───── SUPPLIED DATA ─────

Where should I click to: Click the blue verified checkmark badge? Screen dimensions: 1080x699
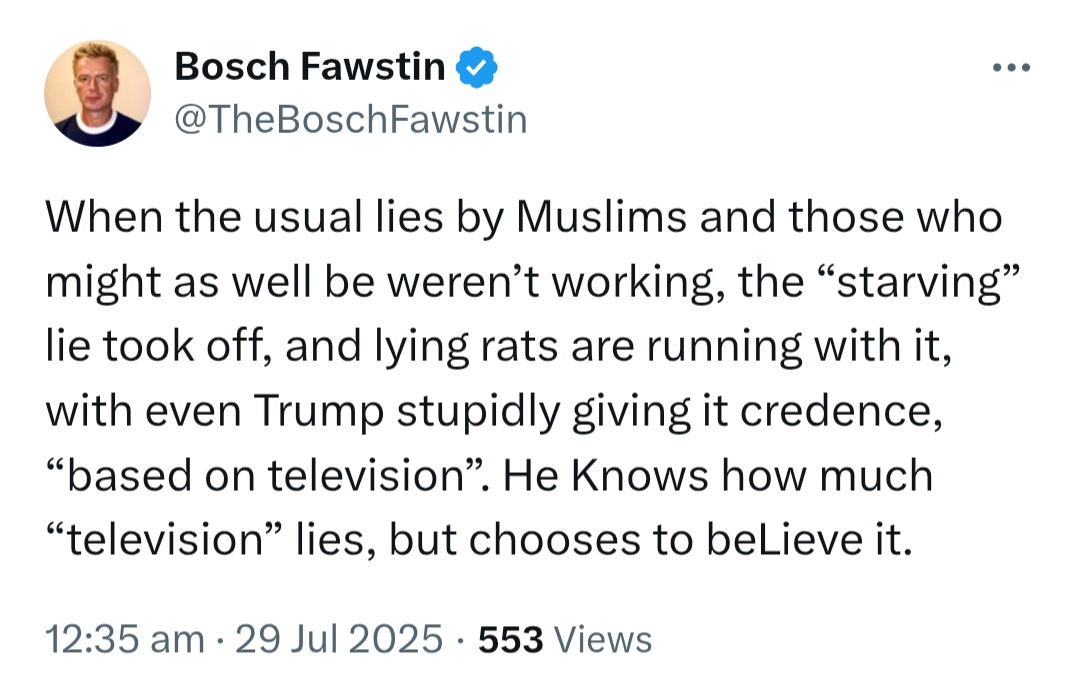tap(477, 67)
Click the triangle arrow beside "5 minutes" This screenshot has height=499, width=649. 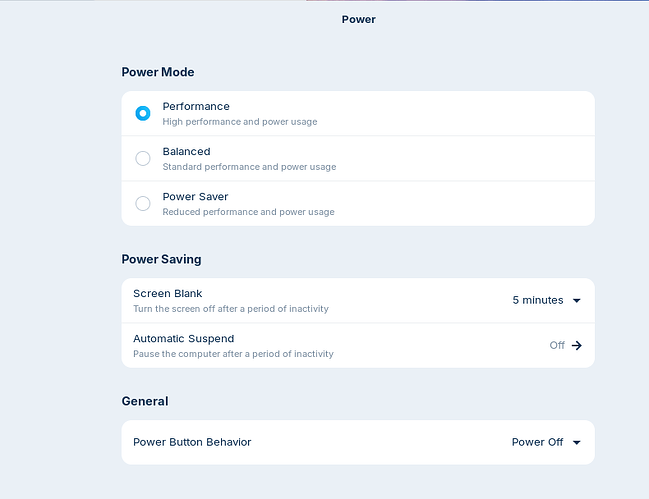[x=577, y=300]
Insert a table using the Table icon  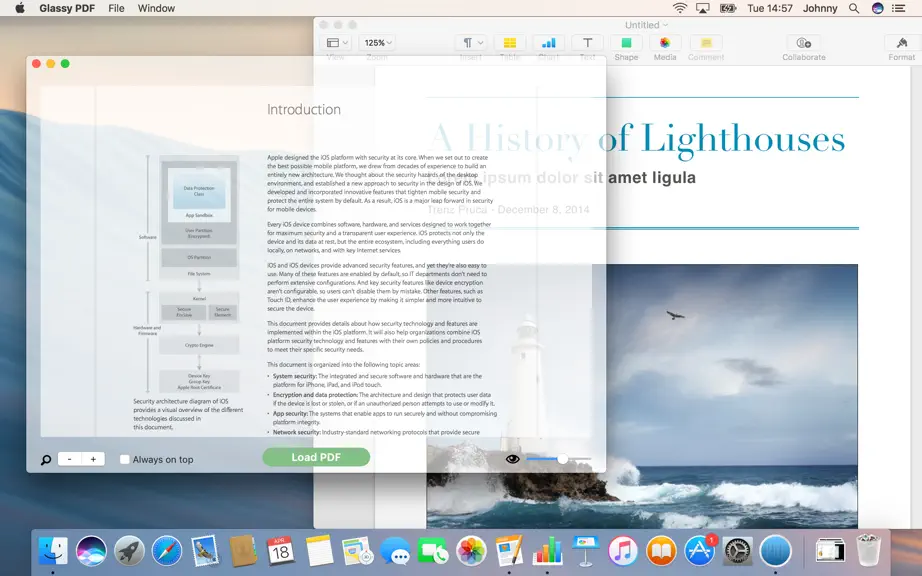coord(510,42)
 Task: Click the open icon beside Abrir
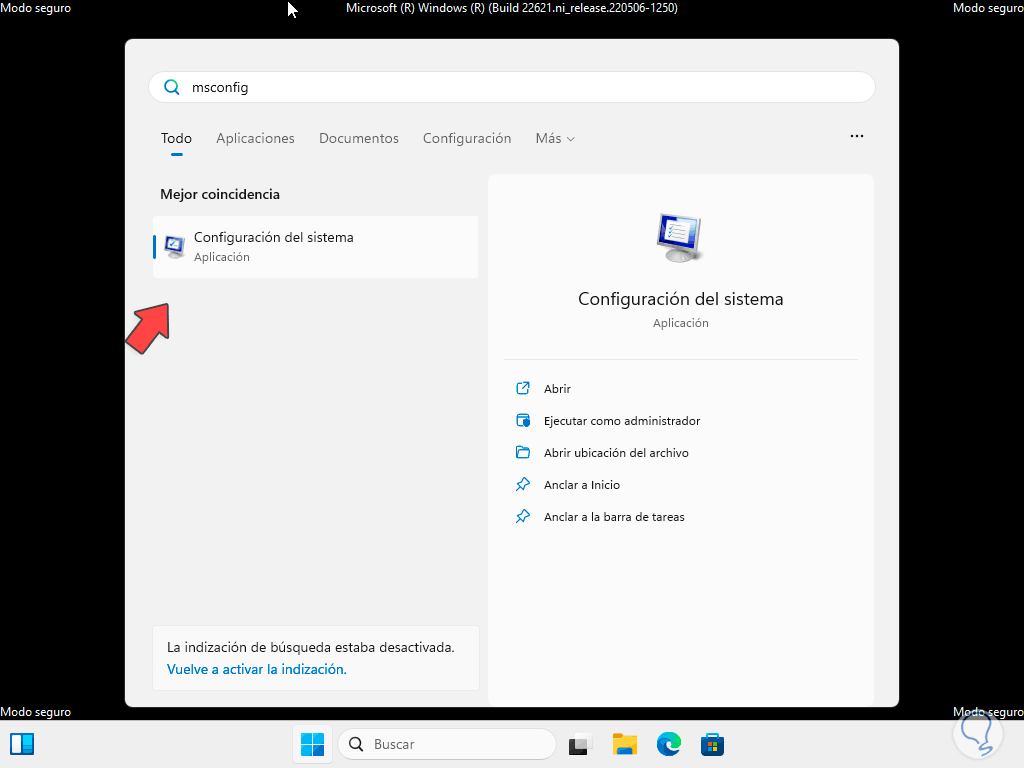click(523, 388)
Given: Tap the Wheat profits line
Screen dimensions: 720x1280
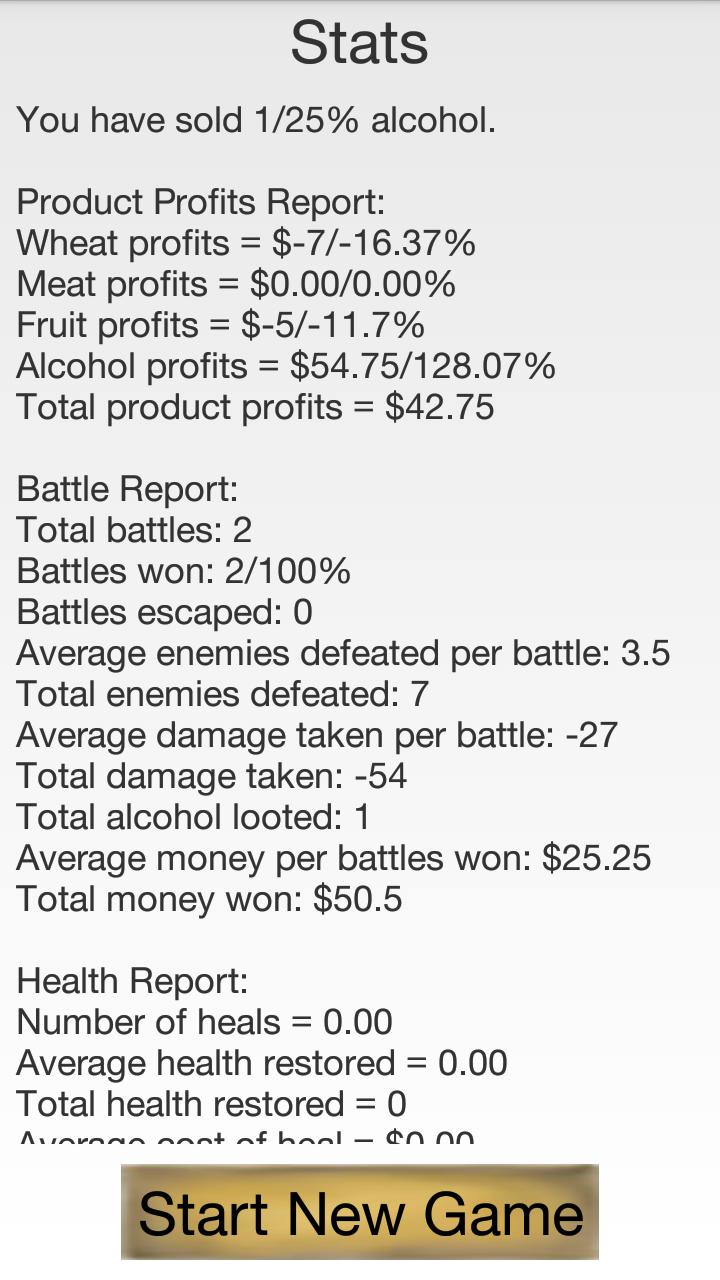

─────

→ **PROBLEM TO SOLVE**
Repeat word for word, and nothing more, the lines between the line containing "Given: Tap the Wheat profits line" and the last line of the records above, inclusive, without pictures.

→ **RESPONSE TO THE EXERCISE**
Given: Tap the Wheat profits line
Screen dimensions: 720x1280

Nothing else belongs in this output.